# [Supplied records]
══════
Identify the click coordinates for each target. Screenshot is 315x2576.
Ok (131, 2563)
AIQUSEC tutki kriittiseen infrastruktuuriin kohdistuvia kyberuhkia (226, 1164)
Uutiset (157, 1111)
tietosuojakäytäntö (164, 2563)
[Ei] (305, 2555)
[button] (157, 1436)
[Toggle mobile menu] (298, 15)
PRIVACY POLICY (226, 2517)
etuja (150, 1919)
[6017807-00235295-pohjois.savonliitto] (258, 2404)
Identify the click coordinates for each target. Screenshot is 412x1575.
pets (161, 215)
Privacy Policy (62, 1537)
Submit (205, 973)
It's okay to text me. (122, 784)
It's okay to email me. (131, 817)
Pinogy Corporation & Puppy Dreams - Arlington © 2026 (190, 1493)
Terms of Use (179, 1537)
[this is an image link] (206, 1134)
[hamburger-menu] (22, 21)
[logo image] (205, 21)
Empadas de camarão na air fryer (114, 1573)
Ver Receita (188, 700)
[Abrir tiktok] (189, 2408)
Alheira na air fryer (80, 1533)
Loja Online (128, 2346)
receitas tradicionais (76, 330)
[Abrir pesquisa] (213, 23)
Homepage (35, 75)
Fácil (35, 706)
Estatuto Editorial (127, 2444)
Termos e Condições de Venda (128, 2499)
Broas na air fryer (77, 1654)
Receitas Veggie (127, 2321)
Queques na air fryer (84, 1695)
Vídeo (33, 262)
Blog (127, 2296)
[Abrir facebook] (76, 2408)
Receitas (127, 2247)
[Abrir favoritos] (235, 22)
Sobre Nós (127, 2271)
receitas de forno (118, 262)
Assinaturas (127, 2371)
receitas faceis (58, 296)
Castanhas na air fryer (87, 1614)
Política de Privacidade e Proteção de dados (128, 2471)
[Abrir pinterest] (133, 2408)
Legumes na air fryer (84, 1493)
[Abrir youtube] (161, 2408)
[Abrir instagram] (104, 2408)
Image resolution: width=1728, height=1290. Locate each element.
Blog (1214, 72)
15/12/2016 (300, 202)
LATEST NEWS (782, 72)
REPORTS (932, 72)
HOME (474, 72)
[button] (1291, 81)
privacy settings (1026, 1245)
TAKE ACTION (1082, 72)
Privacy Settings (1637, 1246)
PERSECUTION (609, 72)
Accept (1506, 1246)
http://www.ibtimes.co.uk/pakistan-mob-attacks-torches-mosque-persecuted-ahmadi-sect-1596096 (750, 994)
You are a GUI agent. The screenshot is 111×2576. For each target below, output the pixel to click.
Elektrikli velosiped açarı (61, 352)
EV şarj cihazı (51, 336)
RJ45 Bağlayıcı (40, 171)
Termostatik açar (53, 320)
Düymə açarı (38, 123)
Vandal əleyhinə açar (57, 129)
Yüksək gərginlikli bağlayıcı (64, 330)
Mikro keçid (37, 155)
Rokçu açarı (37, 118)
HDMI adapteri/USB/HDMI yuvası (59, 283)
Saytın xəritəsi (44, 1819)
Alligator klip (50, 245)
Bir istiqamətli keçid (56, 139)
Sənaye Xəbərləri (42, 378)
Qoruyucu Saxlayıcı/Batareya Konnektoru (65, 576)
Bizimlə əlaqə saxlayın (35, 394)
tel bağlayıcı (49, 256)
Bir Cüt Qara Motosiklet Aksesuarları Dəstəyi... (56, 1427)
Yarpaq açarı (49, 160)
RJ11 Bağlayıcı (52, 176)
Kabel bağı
══════
Retype the lines from the one containing "Mikro keçid (37, 155)" to the last line above. Change nothing and include no others.

Mikro keçid (37, 155)
Rokçu açarı (37, 118)
HDMI adapteri/USB/HDMI yuvası (59, 283)
Saytın xəritəsi (44, 1819)
Alligator klip (50, 245)
Bir istiqamətli keçid (56, 139)
Sənaye Xəbərləri (42, 378)
Qoruyucu Saxlayıcı/Batareya Konnektoru (65, 576)
Bizimlə əlaqə saxlayın (35, 394)
tel bağlayıcı (49, 256)
Bir Cüt Qara Motosiklet Aksesuarları Dəstəyi... (56, 1427)
Yarpaq açarı (49, 160)
RJ11 Bağlayıcı (52, 176)
Kabel bağı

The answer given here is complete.